O setor sucroenergético brasileiro enfrenta oscilações: a desvalorização do etanol tem comprimido a rentabilidade das usinas, ao passo que a possibilidade de um El Niño mais intenso acende alertas sobre a produção de açúcar em importantes exportadores internacionais.
Queda de preços do etanol e impacto nas usinas
Segundo o relatório AgroInfo de junho de 2026, elaborado pelo Rabobank, o etanol hidratado registrou recuo expressivo entre março e junho. No período, o preço passou de R$ 2,90 para R$ 2,20 por litro, queda aproximada de 24%, o que pressiona a margem de lucro das unidades produtoras.
A competitividade do biocombustível frente à gasolina, entretanto, aumentou: a relação de preços situou-se em torno de 60%, tornando o etanol uma escolha mais vantajosa para o consumidor. As usinas, contudo, consideram uma relação ideal de 63% para preservar o equilíbrio econômico entre produção e demanda.
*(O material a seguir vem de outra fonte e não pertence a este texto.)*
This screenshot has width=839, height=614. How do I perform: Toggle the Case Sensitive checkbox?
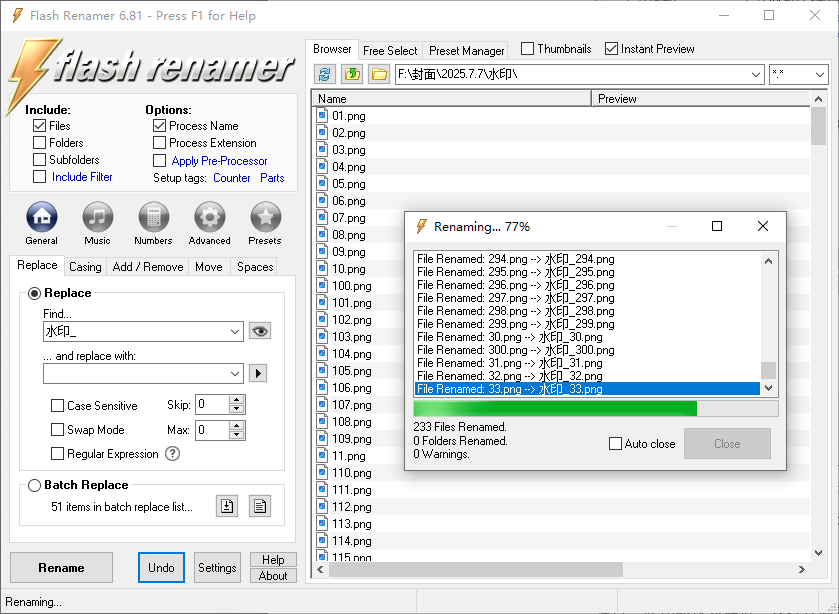(x=58, y=406)
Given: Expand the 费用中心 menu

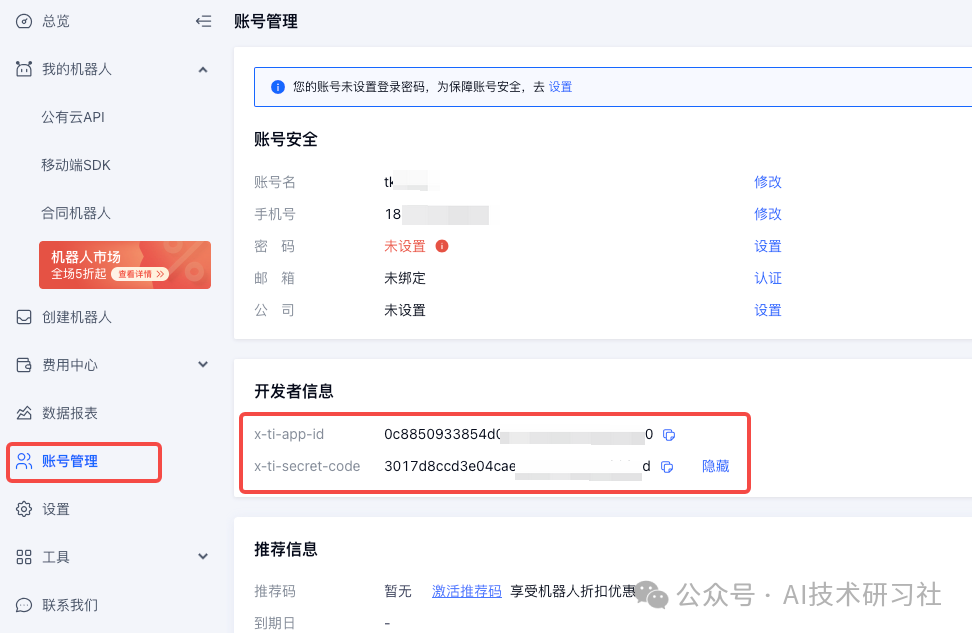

Uma medida em discussão para mitigar a perda de mercado interno é o aumento da mistura obrigatória de etanol anidro na gasolina, prevista para subir de 30% para 32% ainda neste ano. A elevação da mistura poderia elevar o consumo doméstico do biocombustível e reduzir a necessidade de importar combustível fóssil.
El Niño e perspectivas para o açúcar
No comércio internacional, a cotação do açúcar permanece pressionada pela expectativa de oferta global ampliada. Entretanto, a projeção de um El Niño de intensidade moderada a forte pode comprometer safras em países-chave como Índia e Tailândia, alterando o balanço entre oferta e demanda.
Além do clima, custos elevados de insumos — especialmente fertilizantes e combustíveis — aumentam o custo de produção e podem limitar práticas de manejo agrícola, com efeito negativo sobre a produtividade futura em diversas regiões.
O Brasil, maior exportador mundial de açúcar, segue com papel relevante na formação de preços internacionais. O terceiro trimestre do ano é tradicionalmente o período de pico da moagem da cana-de-açúcar no país, o que tende a aproximar os preços do açúcar e do etanol no mercado interno.
Em síntese, a combinação de preços mais baixos do etanol, mudanças regulatórias na mistura obrigatória e as incertezas climáticas associadas ao El Niño deverão orientar as decisões das usinas brasileiras nos próximos meses.